Gemüseanbau nach dem Prinzip der Permakultur ist erheblich wirtschaftlicher als konventionelle Methoden. Jetzt wurde wissenschaftlich untersucht warum.

Wie funktioniert Permakultur?

Die beiden Entdecker Bill Mollison und David Holmgren verstanden ihre Ideen zum Aufbau langfristig ertragreicher landwirtschaftlicher Systeme als nachhaltigen Gegenentwurf zum vorherrschenden industriellen Agrarsystem. 1981 erhielten sie den Alternativen Nobelpreis.

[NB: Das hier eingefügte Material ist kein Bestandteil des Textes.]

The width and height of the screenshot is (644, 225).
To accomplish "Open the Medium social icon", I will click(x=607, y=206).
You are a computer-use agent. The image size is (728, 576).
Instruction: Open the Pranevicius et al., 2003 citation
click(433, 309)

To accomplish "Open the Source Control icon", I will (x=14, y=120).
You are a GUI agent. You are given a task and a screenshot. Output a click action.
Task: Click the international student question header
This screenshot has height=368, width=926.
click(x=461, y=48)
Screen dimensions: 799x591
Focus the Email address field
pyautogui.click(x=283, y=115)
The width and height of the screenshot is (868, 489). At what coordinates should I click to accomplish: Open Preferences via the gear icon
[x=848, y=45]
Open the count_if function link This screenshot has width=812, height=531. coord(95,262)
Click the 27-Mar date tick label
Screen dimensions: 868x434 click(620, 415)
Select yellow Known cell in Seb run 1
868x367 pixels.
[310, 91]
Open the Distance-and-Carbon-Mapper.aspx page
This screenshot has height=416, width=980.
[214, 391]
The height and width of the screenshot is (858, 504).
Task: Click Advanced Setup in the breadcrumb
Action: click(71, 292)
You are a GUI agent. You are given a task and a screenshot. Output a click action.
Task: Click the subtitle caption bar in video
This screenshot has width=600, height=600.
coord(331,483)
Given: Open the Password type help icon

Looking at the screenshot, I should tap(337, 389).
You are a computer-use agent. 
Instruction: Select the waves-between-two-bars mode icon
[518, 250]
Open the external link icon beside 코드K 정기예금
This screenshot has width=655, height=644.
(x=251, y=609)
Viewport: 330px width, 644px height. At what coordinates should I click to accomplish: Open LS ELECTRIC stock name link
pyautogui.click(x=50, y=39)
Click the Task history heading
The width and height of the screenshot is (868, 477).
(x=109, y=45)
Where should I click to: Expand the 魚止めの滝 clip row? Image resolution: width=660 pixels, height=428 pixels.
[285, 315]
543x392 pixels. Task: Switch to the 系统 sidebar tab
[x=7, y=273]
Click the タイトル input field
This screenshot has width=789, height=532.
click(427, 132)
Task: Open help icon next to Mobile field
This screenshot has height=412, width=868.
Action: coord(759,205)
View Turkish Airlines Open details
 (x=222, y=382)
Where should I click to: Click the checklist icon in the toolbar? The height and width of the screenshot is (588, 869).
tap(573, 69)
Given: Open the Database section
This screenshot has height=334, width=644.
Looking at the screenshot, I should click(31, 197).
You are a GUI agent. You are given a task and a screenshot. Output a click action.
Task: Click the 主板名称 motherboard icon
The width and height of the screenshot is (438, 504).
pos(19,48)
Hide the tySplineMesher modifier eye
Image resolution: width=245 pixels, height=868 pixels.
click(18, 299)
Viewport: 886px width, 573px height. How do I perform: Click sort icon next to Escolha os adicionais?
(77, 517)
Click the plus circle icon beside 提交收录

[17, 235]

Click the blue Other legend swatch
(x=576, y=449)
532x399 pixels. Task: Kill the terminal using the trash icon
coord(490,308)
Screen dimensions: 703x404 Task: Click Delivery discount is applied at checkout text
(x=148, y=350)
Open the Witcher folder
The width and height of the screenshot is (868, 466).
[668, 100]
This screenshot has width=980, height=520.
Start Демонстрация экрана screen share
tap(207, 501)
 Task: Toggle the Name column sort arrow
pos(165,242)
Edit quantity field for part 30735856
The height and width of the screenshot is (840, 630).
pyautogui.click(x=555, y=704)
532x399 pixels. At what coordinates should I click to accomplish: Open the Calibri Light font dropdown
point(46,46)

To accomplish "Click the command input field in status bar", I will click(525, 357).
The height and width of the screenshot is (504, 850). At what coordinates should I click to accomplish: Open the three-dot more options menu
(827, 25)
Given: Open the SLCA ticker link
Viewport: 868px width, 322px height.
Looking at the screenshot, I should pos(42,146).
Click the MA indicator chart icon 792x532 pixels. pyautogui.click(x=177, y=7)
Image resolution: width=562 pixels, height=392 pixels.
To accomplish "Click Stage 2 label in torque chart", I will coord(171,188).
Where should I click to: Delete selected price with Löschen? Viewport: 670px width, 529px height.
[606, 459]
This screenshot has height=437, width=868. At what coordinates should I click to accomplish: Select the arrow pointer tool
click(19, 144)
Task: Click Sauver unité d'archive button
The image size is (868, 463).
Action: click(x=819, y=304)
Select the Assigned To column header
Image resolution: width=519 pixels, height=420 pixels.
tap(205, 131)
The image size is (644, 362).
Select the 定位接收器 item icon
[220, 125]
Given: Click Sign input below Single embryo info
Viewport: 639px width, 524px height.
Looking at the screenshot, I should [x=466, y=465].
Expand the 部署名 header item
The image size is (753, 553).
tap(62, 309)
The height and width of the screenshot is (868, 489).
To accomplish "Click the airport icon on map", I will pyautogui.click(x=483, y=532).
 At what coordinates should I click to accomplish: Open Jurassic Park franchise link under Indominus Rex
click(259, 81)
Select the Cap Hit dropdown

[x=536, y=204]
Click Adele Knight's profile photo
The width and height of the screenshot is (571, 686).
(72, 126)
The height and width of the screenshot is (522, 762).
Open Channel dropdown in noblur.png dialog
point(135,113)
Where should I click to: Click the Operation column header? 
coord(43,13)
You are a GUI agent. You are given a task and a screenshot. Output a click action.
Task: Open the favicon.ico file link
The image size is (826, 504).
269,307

Im Mittelpunkt der Permakultur stehen:

- Die Anwendung von systemischem Denken und Planen
- Das Gestalten sich selbst erhaltender Lebensräume
- Keinerlei Ausbeutung der natürlichen Ressourcen
- Ganzheitliches Denken, Schließen von Kreisläufen

„Permakultur ist ein Konzept, das auf die Schaffung von dauerhaft funktionierenden, nachhaltigen und naturnahen Kreisläufen zielt“, sagt David Holmgren. Als ethische Leitprinzipien gelten ein achtsamer Umgang mit der Erde, den Menschen und ein fairer Austausch von Ressourcen.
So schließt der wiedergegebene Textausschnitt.